Qu’est-ce que le nibbana, finalement ?

Ajahn Chah


Traduit par Jeanne Schut
http://www.dhammadelaforet.org/ 


Extrait de Le Dhamma est partout



Quand on pratique la vertu et que l’on crée des mérites, on dit : « Nibbana paccayo hotu » – « Puisse cet acte être une condition pour la réalisation du nibbana. » En tant que condition pour la réalisation du nibbana, faire des offrandes est bien. Suivre les préceptes est bien. Pratiquer la méditation est bien. Écouter les enseignements sur le Dhamma est bien. Puissent ces actions devenir des circonstances propices à la réalisation du nibbana.

Mais qu’est-ce que le nibbana, finalement ? Nibbana signifie aucun attachement. Nibbana signifie ne pas attacher une importance trop grande aux situations. Nibbana signifie lâcher prise. Faire des offrandes, accomplir des actes méritoires, observer les préceptes moraux et méditer sur la bienveillance… Le but de ces pratiques est de nous libérer de nos pollutions mentales et de nos attachements, nous libérer de tout désir – désir d’être ou de devenir quoi que ce soit –, pour libérer l’esprit, de sorte qu’il soit vide d’un excès de préoccupation pour soi, vide du concept de « moi » et « les autres ».

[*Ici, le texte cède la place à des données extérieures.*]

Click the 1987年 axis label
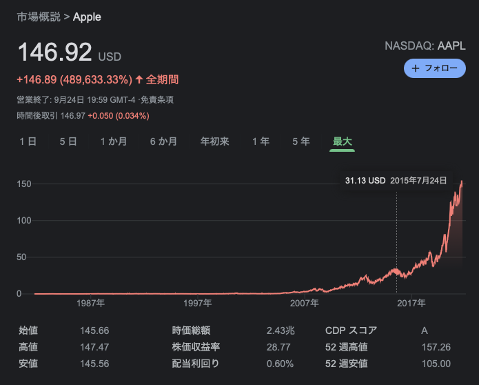coord(91,303)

Nibbana paccayo hotu : « Puisse cela devenir une cause pour la réalisation du nibbana ». Pratiquer la générosité, c’est abandonner, lâcher prise. Écouter les enseignements doit nous permettre d’acquérir des connaissances pour abandonner et lâcher prise, pour éradiquer l’attachement à ce qui est bien et à ce qui est mal. Au début, nous méditons pour devenir conscients de ce qui est erroné et de ce qui est mal. Quand nous en sommes conscients, nous abandonnons tout cela et nous pratiquons ce qui est bon. Ensuite, quand vous avez développé la capacité à faire le bien, n’allez pas vous y attacher. Restez dans le juste milieu du bien ou au-dessus – pas en-dessous. Quand nous nous situons en-dessous, le bien nous manipule et nous en devenons esclaves. Quand nous en sommes esclaves, il nous force à créer toutes sortes de façons d’agir et à créer du mauvais kamma1. Il peut nous conduire à faire n’importe quoi et le résultat sera la même souffrance et les mêmes circonstances affligeantes dans lesquelles nous nous trouvions auparavant.

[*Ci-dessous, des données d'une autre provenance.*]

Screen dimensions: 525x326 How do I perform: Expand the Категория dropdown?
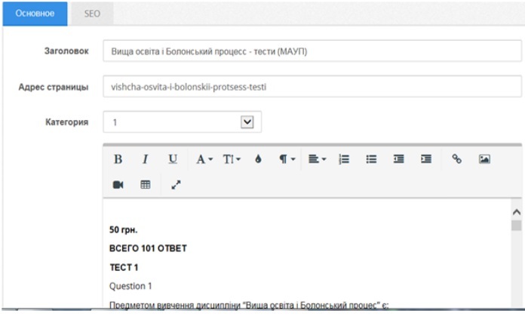coord(246,122)
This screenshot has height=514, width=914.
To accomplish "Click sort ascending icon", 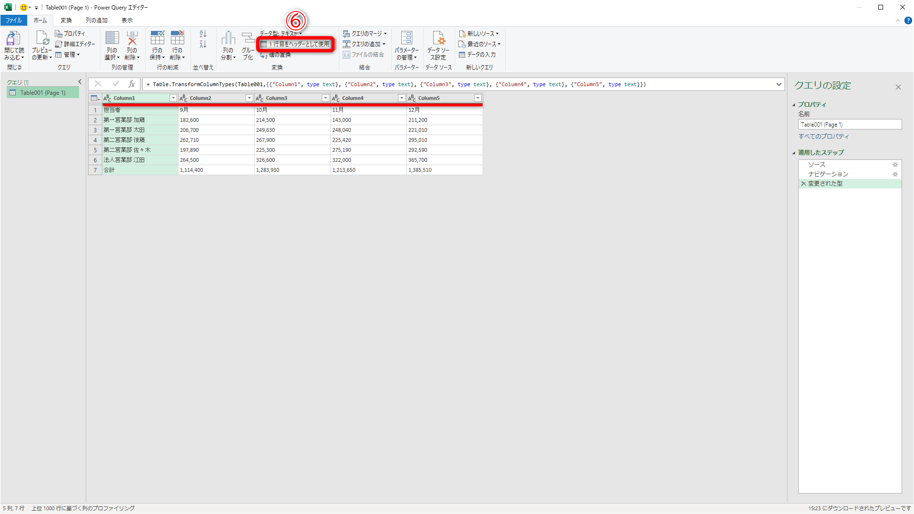I will [x=203, y=34].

Abandonnez le mal et développez le mérite – abandonnez le négatif et développez le positif. Quand vous développez le mérite, restez au-dessus de lui. Restez au-dessus du mérite et du démérite, au-dessus du bien et du mal. Continuez à pratiquer avec un esprit qui lâche prise, qui laisse aller les choses et se libère. Quoi que vous fassiez, le résultat sera le même : si vous agissez avec un esprit de lâcher-prise, ce sera une cause pour la réalisation du nibbana. Ce que vous faites quand vous êtes libre du désir, libre de pollution mentale, libre de l’attachement, se fond dans la voie, dans la noble vérité, le saccadhamma. Connaître les quatre Nobles Vérités signifie avoir la sagesse de reconnaître tanha2, l’origine de dukkha3.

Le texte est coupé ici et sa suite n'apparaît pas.